* EXTRACTED TEXT:
He is using struct of vectors storage mechanism to store different properties of the same kind of entities. Historically, a struct of vectors instead of a vector containing structs was quite cumbersome to work with, but it has great benefits for cache locality when we are not interested in all properties of the entity at once.

He wrote a library called Columnist that allows us to use this table-like data structure with maximum efficiency using ranges and views.

I am also researching cache-friendly and memory-efficient data structures for Hylo’s compiler, so I really enjoyed this talk.

Arrays, Fusion, CPU vs GPU - Conor Hoekstra

He compared algorithms and their composition in 15 different languages / technologies across CPU and GPU, analyzing convenience and the performance metrics on different dataset sizes.

At some point, he casually mentioned that the results of the average of 50 different computational problems, and he wrote a DSL for generating the proper code for all these technologies, which is quite impressive.

The C++ Execution Model - Bryce Adelstein Lelbach

The C++ Execution Model: Bryce Adelstein Lelbach

Introduction to C++ Reflection - Inbal Levi

constexpr meta_info myMetaInfo = get_member(^ParentType, "ChildStruct");
[:myMetaInfo:] myVar{2}; // Equivalent to ChildStruct myVar{2}

My Experience

I arrived at the hotel the day before the conference. I only realized at 5pm that the hotel check-in closes at 7pm, and I live 2 hours away from Breda, so I packed my backpack in 3 minutes and biked to the train station, just to get informed that the train is not welcoming bikes until 7pm. I biked back home to drop my bike, then run to the station again. By the time I got to Breda centre, I had a list of essential things I left at home, so I planned a running route planned, hitting a store along the way. I love running, it is a viable competitor to public transport for under 5km in the Netherlands. Biking is even better, usually 1.5-2x faster than public transport. I arrived at the hotel at 6:45pm, in perfect timing. Tip: when you are running with two laptops and a full backpack, tighten the straps as much as you can, so the backpack doesn’t bounce around - this makes it much more comfortable.

* THE DATA:
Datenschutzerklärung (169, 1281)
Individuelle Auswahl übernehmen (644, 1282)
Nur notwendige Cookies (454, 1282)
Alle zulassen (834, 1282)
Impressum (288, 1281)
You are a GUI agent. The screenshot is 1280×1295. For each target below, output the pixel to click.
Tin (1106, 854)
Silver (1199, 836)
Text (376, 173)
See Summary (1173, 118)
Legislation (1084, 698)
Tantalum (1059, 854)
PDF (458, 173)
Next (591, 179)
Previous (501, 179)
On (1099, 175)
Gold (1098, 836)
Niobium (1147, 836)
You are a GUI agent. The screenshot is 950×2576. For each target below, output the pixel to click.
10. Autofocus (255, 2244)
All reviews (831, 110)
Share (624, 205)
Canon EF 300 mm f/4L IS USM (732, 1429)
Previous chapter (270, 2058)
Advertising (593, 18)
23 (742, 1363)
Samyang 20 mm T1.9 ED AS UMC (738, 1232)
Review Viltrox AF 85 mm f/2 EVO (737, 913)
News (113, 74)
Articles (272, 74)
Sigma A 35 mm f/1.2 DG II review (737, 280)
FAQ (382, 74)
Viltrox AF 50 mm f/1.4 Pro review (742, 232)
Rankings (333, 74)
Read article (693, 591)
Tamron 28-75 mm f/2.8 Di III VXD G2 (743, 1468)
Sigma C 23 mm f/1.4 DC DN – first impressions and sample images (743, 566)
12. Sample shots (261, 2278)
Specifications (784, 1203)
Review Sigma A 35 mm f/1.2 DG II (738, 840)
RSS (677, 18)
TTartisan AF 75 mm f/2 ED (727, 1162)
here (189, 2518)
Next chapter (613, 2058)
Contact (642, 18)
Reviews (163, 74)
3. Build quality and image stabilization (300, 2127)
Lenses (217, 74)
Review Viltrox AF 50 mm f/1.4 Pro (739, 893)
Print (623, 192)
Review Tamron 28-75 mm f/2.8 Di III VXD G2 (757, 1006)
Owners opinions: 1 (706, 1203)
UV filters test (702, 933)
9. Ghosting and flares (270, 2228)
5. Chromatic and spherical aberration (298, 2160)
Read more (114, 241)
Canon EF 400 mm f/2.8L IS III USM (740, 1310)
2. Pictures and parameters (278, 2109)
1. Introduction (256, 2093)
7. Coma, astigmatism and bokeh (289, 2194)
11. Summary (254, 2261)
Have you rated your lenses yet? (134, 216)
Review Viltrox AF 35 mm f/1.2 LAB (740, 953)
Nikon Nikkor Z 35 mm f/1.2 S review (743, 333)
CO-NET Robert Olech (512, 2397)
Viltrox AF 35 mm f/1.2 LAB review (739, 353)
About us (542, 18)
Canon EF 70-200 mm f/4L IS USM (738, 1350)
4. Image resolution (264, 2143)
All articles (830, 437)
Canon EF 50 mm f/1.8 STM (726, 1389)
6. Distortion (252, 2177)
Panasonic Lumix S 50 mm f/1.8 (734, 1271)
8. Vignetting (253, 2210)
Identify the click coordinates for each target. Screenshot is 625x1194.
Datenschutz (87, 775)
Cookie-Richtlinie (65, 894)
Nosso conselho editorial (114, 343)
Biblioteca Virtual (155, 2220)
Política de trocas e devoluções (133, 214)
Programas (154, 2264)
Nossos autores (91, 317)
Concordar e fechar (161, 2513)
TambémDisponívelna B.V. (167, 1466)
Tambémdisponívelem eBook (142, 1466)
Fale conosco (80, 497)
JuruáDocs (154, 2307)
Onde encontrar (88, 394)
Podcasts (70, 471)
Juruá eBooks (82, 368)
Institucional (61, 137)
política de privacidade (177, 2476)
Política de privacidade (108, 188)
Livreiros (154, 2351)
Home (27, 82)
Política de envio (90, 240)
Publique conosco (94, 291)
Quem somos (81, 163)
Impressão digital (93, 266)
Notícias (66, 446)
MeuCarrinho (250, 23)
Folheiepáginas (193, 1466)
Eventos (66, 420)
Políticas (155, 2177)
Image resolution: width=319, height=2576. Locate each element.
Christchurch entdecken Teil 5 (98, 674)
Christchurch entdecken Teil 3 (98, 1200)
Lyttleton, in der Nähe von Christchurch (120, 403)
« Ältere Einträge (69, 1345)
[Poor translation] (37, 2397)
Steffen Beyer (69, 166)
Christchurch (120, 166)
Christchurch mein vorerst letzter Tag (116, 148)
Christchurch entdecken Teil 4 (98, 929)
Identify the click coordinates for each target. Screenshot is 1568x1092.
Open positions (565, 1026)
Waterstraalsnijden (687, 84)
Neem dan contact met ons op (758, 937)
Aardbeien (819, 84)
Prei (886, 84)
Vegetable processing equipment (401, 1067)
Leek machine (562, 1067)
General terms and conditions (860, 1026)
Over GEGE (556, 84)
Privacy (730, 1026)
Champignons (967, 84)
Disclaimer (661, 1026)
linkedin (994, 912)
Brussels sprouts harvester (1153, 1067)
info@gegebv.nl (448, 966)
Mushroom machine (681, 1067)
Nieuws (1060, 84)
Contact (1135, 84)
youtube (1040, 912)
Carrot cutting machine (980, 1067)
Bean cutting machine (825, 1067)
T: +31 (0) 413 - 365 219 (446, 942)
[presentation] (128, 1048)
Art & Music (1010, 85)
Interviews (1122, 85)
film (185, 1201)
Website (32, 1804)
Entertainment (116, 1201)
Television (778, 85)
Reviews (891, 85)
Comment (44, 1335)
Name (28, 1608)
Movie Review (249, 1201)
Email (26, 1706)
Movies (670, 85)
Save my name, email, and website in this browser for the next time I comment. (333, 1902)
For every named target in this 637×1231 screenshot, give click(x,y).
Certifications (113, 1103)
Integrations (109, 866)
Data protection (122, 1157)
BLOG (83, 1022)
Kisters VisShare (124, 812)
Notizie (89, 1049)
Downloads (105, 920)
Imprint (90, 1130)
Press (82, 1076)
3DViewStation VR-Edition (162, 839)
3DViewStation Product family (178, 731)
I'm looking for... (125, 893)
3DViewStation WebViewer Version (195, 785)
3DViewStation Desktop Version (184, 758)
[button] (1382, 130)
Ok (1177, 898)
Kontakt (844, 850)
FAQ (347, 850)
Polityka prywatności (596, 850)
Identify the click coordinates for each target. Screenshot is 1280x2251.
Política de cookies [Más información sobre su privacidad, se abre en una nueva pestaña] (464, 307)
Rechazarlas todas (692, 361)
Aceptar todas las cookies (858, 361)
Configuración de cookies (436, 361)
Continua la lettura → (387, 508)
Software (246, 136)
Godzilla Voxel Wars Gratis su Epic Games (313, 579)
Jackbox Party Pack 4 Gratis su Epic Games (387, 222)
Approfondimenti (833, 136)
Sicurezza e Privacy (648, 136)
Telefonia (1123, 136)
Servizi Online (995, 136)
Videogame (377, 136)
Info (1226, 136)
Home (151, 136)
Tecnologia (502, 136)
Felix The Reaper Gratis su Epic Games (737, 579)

* DIRECTIONS:
• a. Output everything in the conference notes above, from "He compared algorithms" down to "different dataset sizes.".
• b. In the conference notes above, what is the library called that gives efficient use of the table-like data structure through ranges and views?

* RESULTS FOR THE EXERCISE:
• a.
He compared algorithms and their composition in 15 different languages / technologies across CPU and GPU, analyzing convenience and the performance metrics on different dataset sizes.

• b. Columnist